PARATHORMONE DOSAGE AND SERUM CALCIUM AND PHOSPHORUS IN EXPERIMENTAL CHRONIC HYPERPARATHYROIDISM LEADING TO OSTITIS FIBROSA.

1. On a low calcium intake hypercalcemia tended to disappear in chronic hyperparathyroidism on a given dose of parathormone (as large as 6 units per kg.), apparently due to the reduction of a readily available calcium reserve. An increase of either the calcium intake or of the daily dose of parathormone caused a rise of serum calcium and symptoms of overdosage. 2. Hypocalcemia developed in chronic hyperparathyroidism in young puppies on a low calcium diet. Tetany occurred at a calcium level which was higher and a phosphorus level which was lower than in tetania parathyreopriva of young puppies. About 0.1 gm. of calcium daily was apparently sufficient to maintain the serum calcium at a normal level. 3. The serum phosphorus in chronic hyperparathyroidism in young puppies continued at or rose above the high level normal for young animals. Toward the end of long periods of treatment on large parathormone doses (about 5 units per kg.) serum phosphorus approached normal levels, pronounced hypercalcemia was absent but hypotonia and other symptoms of hyperparathyroidism were present. 4. A single dose of parathormone caused early in the treatment and on liberal calcium intakes a more marked relative rise of serum calcium than in normal adult dogs, confirming previous observations (5, 8). Later in the treatment and on low calcium intakes this effect was greatly reduced.

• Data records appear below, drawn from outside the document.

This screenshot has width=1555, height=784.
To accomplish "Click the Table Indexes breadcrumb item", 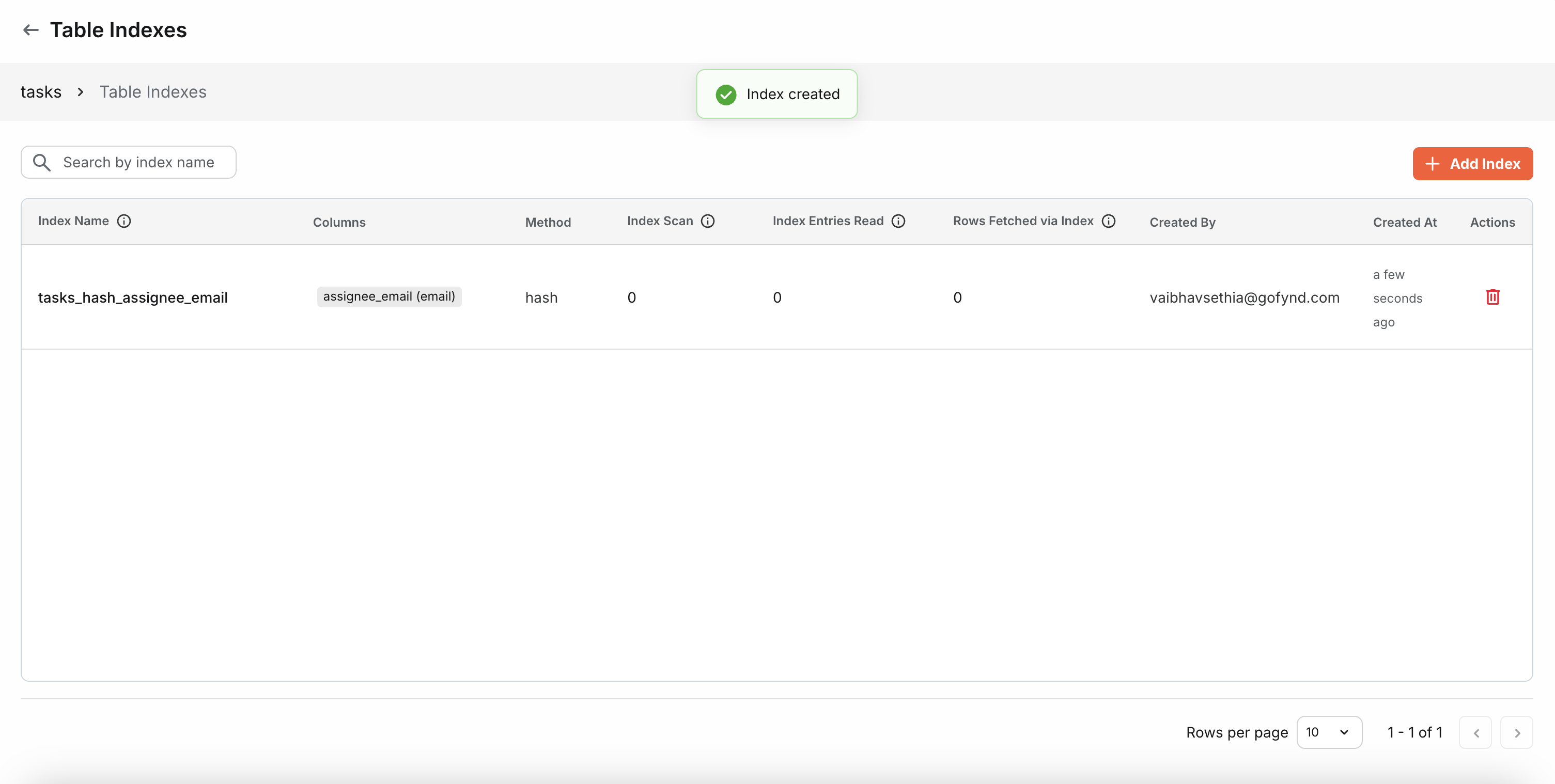I will point(153,92).
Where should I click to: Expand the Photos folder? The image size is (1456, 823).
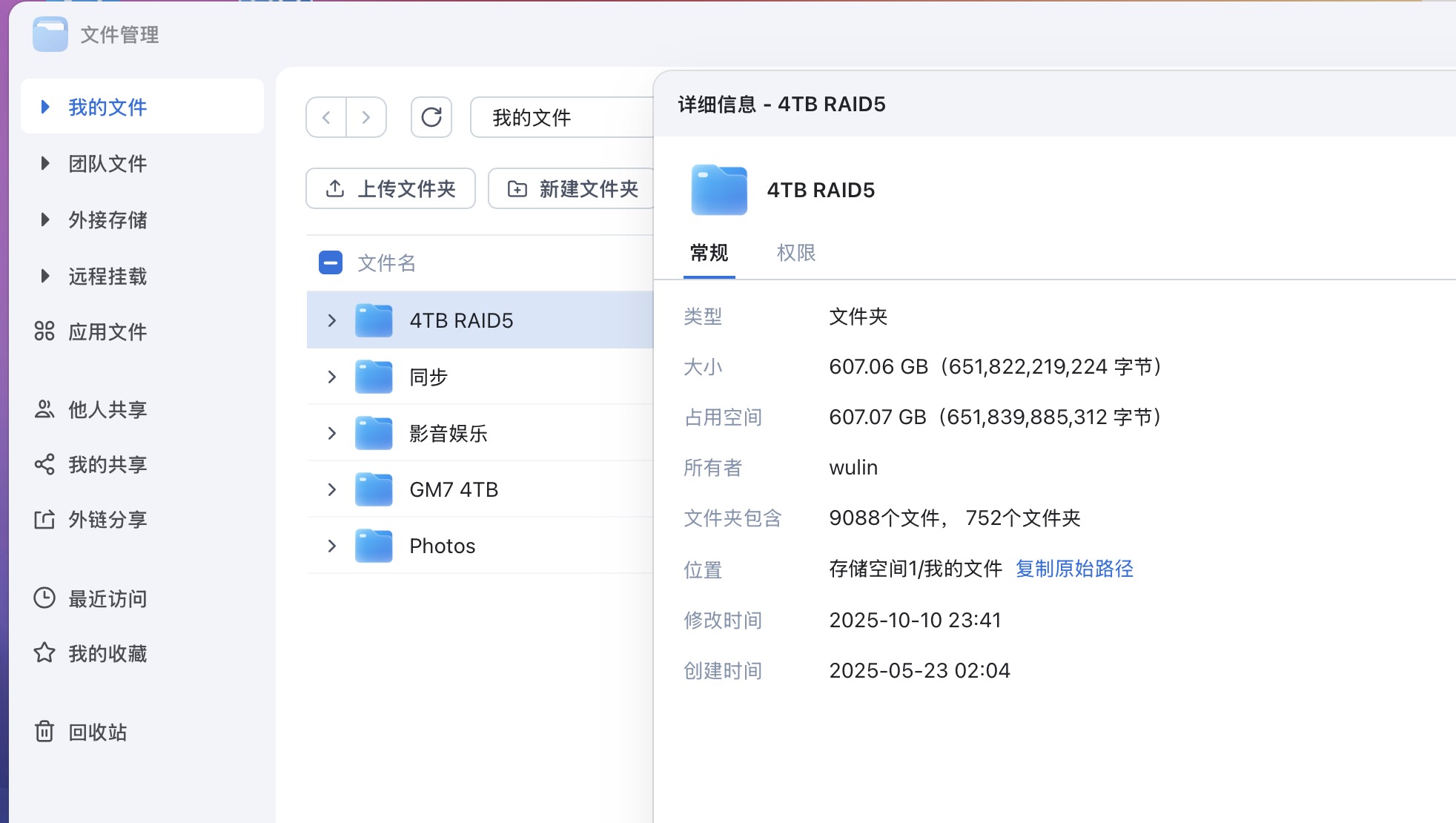(331, 546)
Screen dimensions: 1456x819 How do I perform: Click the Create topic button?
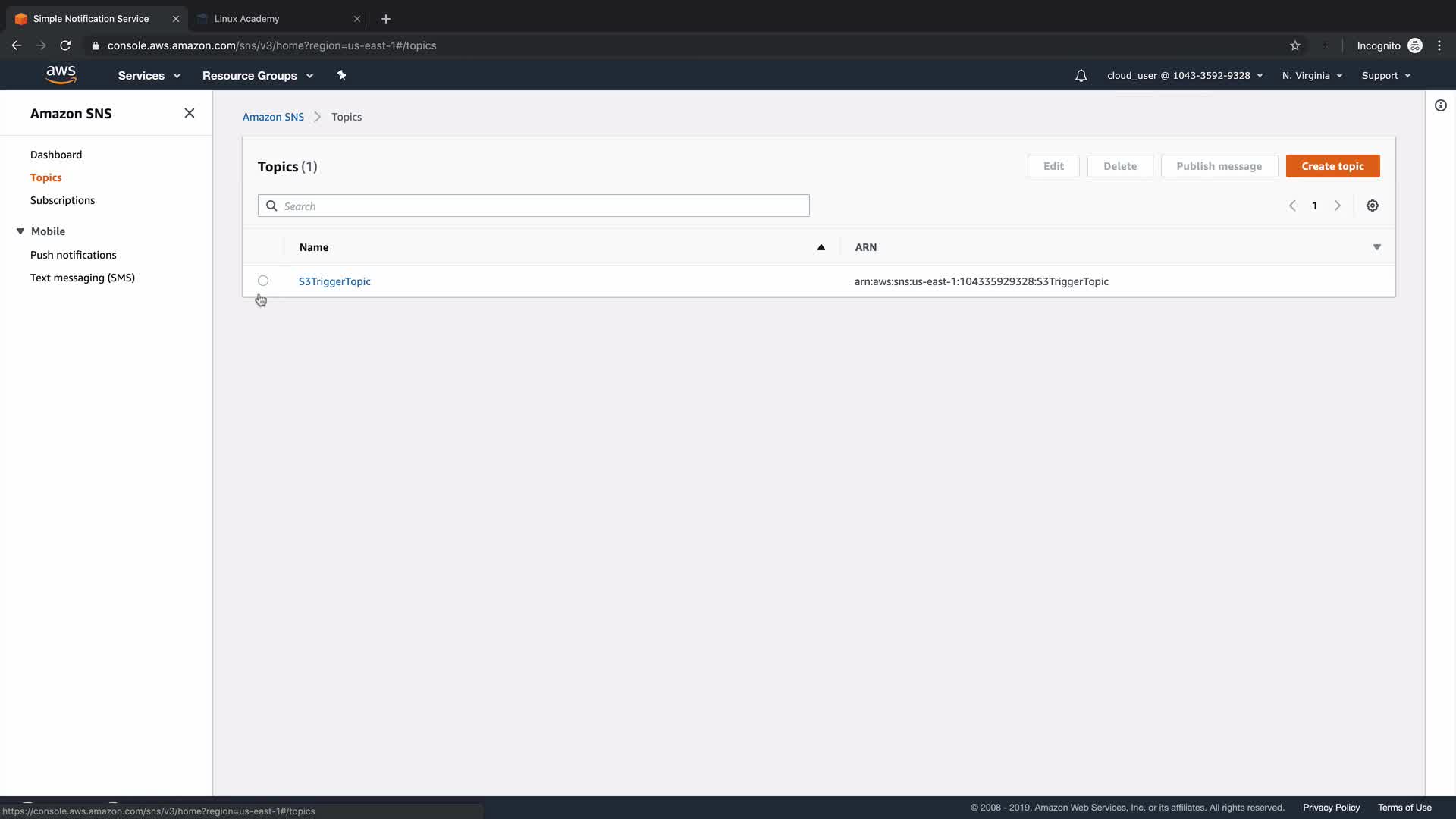(x=1332, y=166)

Serum phosphorus rose after a single injection of parathormone, even when the effect on the serum calcium was slight or absent. 5. The continued effect of parathormone on serum calcium after prolonged periods of treatment, and the modified response of the serum phosphorus indicate tolerance due to some compensation, rather than immunity. 6. The bone lesions, presenting the essential features of ostitis fibrosa cystica (von Recklinghausen's disease) in varying degrees of severity, depending on the relation of the parathormone dose to the calcium intake and to the duration of the treatment, were most prominent on low calcium intakes, which permitted the use of large doses of parathormone without fatal hypercalcemia and without symptoms of overdosage. 7. Clinical and experimental hyperparathyroidism are compared and discussed.